WHAT YOU HAVE TO DO
Each line of the listing, apart from the pictures, is to be printed exactly.

SUPPLIED RECORDS
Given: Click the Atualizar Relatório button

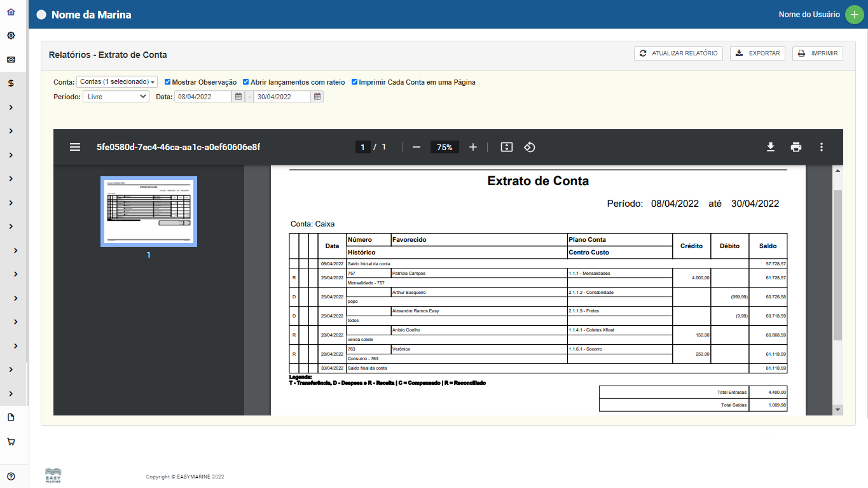Looking at the screenshot, I should (678, 53).

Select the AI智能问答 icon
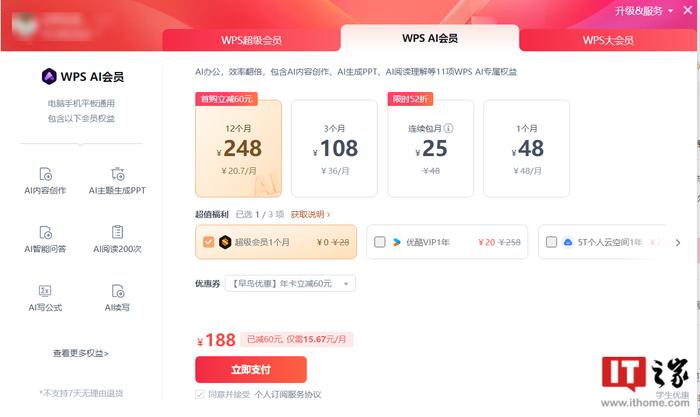click(x=46, y=232)
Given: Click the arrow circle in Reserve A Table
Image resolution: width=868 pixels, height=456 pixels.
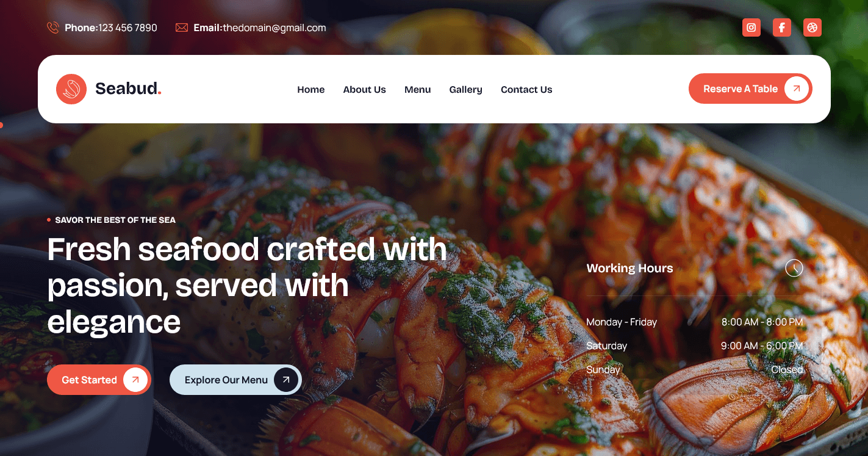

ANSWER AREA
Given: Click the Atualizar Relatório button

Looking at the screenshot, I should (678, 53).

Select the AI智能问答 icon
click(x=46, y=232)
Given: Click the arrow circle in Reserve A Table
Image resolution: width=868 pixels, height=456 pixels.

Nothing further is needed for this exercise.